Старшая дочь, ей было четырнадцать лет, в сорок четвёртом году уехала в Каменск-на-Исети. Вербовщик приехал и завербовал девчат и ребят для учёбы в ФЗУ – фабрично-заводском училище, чтобы потом работать на алюминиевом заводе. Паспортов не выдавали и из села никого не отпускали, но ей повезло вырваться из колхозного голода. В училище кормили и учили. После войны все остальные дети к ней подтянулись. Остались мы с собачкой Пальмой. Младший сын жил то у меня, то в городе. У него инвалидность была: порок сердца – было видно даже через одежду, как оно бьётся. В 17 лет умер. В городе его похоронили. И я город перебралась.
Вот такая и такая случалась смычка города и деревни.
Из Рая изгоняют молодых.
…Гуляют там животные…
***
Стальные исполины, взявшись остатками железной арматуры конструкции рук, побежали остатками нержавеющих ног в плавильную ванну.

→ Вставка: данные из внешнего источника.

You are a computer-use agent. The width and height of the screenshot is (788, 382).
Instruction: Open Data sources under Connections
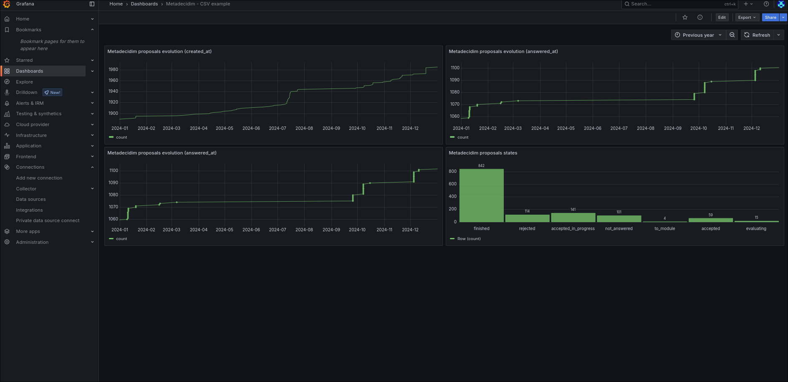[x=30, y=199]
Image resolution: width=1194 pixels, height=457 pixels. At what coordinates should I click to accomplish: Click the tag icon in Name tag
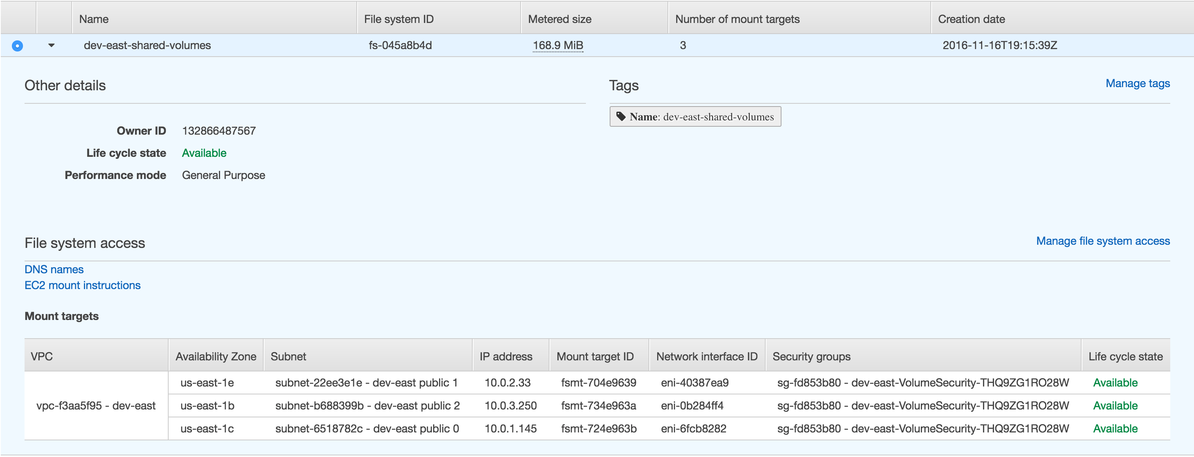click(621, 116)
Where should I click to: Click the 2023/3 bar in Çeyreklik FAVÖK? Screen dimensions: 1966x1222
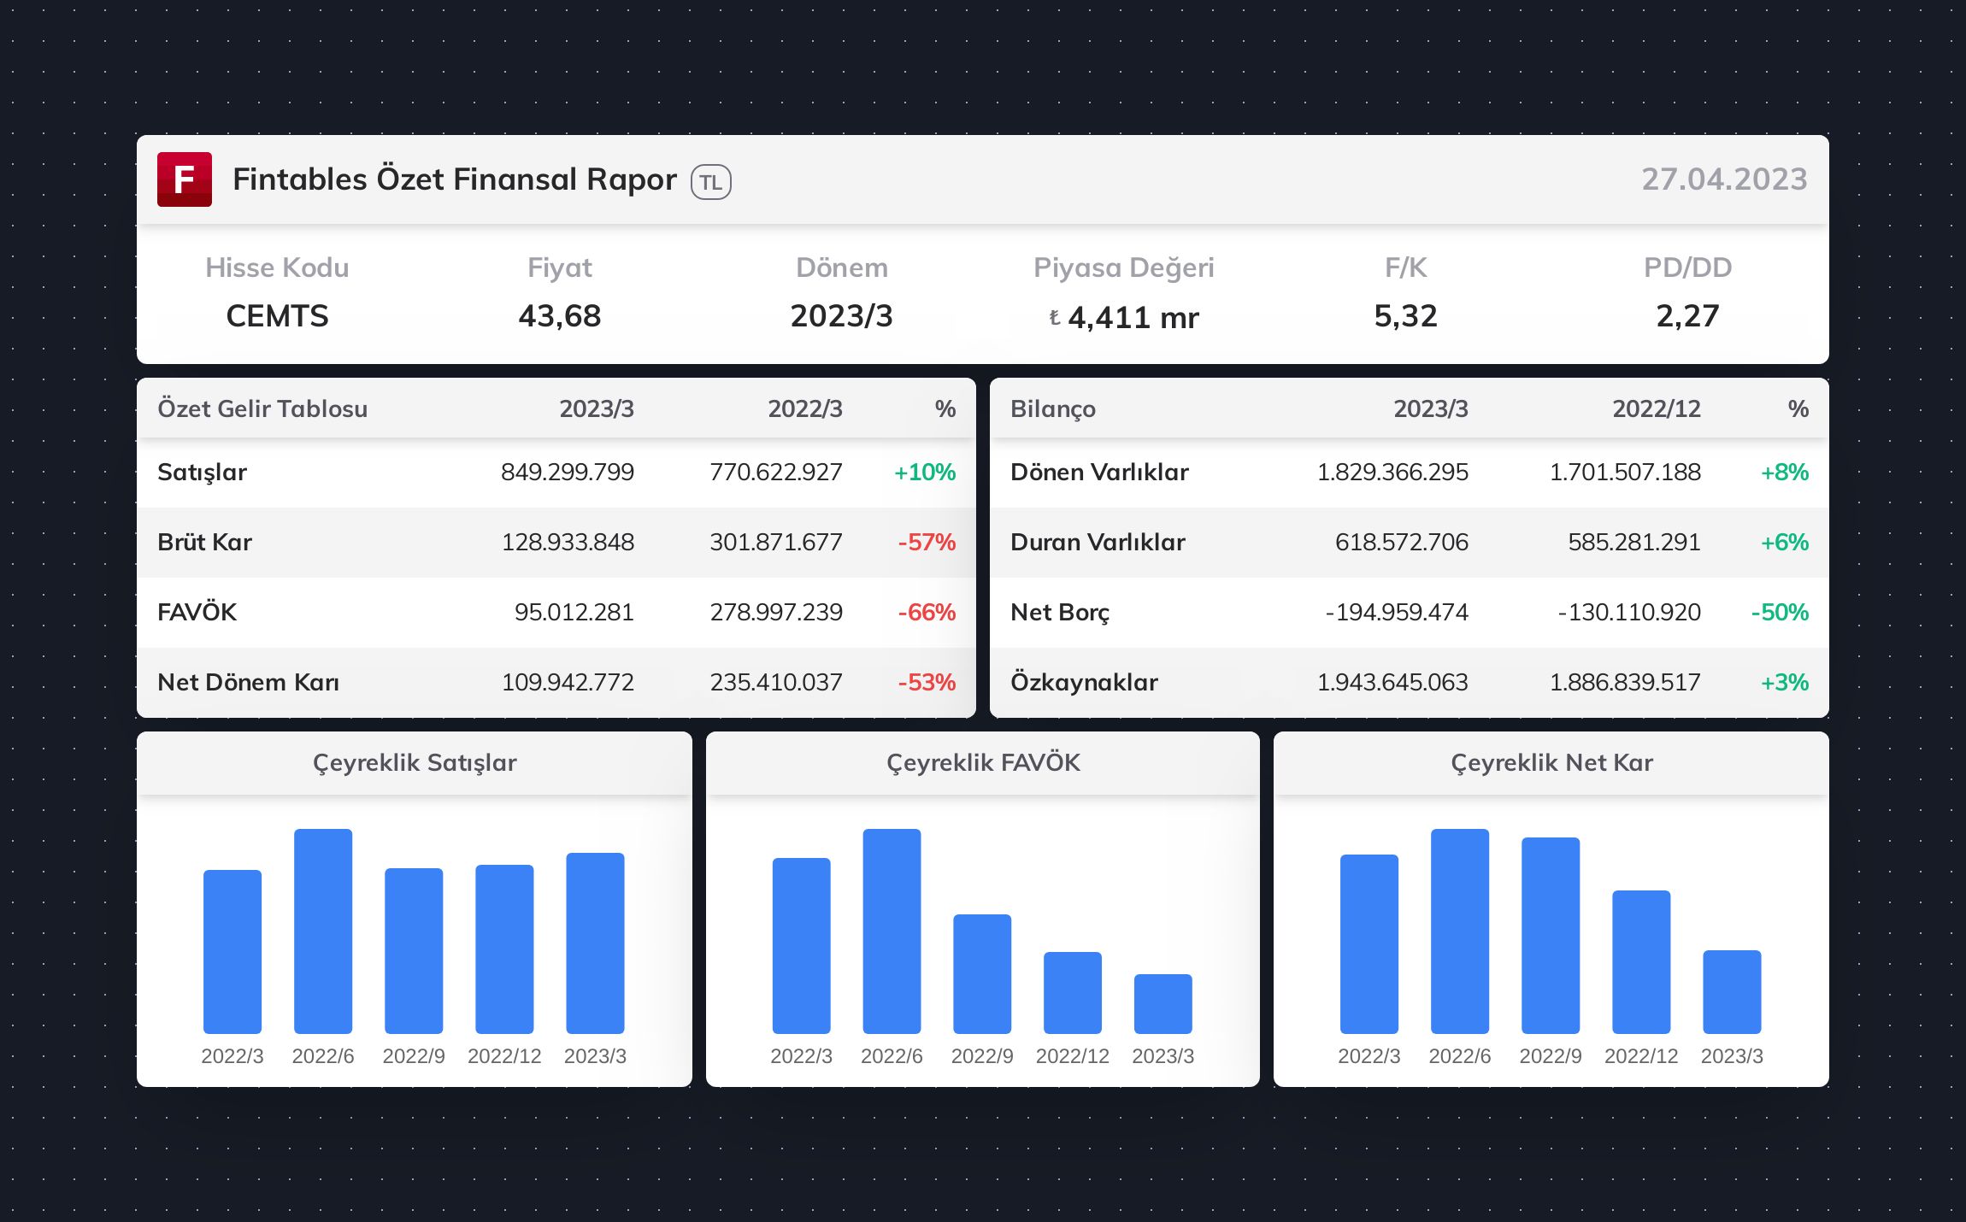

Дазрасмыгда – Да здравствует смычка города и деревни!
Имя такое детям давали.
Быть или не быть творцом? Даже если нет никаких шансов на признание.
Или только деньги зарабатывать? Или поучиться вприглядку?

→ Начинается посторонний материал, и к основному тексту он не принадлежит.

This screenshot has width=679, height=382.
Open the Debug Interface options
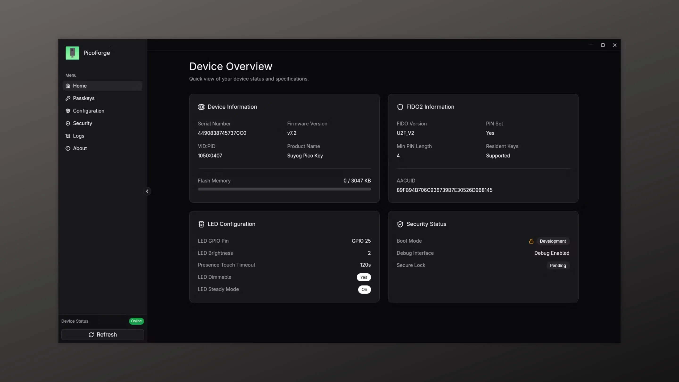[x=552, y=253]
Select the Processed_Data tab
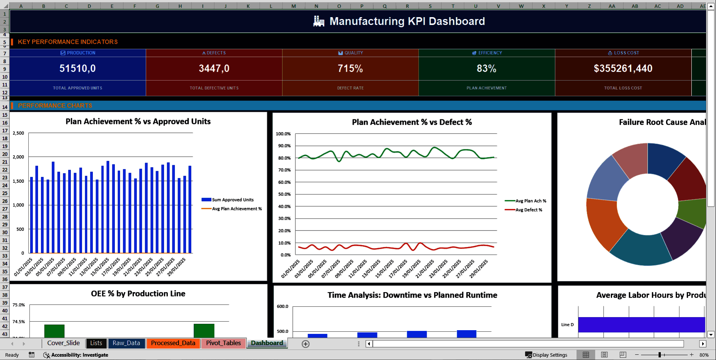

Не понравилось Ван Догу работать заводским художником – ни два, ни полтора: никакого творчества и рабочий день длинный, как у работяг.
В Ленинграде он устроился дворником-лимитчиком в центре. Комнату в коммуналке дали. Пять лет на временной прописке. Потом при хорошем поведении можно получить постоянную прописку и пойти работать кочегаром в котельную и стать Митьками или Цоем. Если повезёт и получится. Если повезёт со служебным жильём. Знакомых в Питере – никого.
Наша северна столица,
Славный город Питинбрюх.
Шел по Невскому проспекту,
Сам с перчаткой рассуждал.
Кто только не работал в жилищном хозяйстве и в нежилом фонде в столичных городах: бывшие лётчики, бывшие фронтовики и гражданские; бывшие подводники и офицеры других родов войск; деревенские за лучшей жизнью; родители, лишённые родительских прав; детдомовские; многодетные; студенты; не поступившие в студенты; отсидевшие клептоманы и не только; сбежавшие от алиментов; пенсионеры; образованные и необразованные; будущие директора Газпрома и других солидных учреждений; будущие писатели, художники, певцы, историки, искусствоведы, кандидаты и доктора различных наук, кандидаты в мастера спорта, прорабы, инженеры и другие белые и синие воротнички и интеллигенты и работяги. И спецназовцы ГРУ, и бывшие менты.
Был даже сын полка, фронтовик – работал сантехником. Он покончил с собой, выпив уксусной эссенции. Уволить и выгнать из служебной комнаты его хотели за пьянку. Достали фронтовика стабильностью, застоем и не обустроенностью. Не вписался.
Осеннее устройство на работу, весеннее увольнение тех, кто проштрафился за зиму.
Музеев много, денег мало. Краски продаются свободно, а с холстами тоже почему-то напряг. Только членам Союза Художников.
Кто стучится в дверь моя?
Неужели это я?
В Большом Музее недалеко от Невского проспекта у директорского входа работали Боря и Вова. Они так считали. Того овчароида, что покрупнее назвали в честь директора Музея Вовой, другого, помельче, полохматее и позлобнее в честь Самого Главного – Борей.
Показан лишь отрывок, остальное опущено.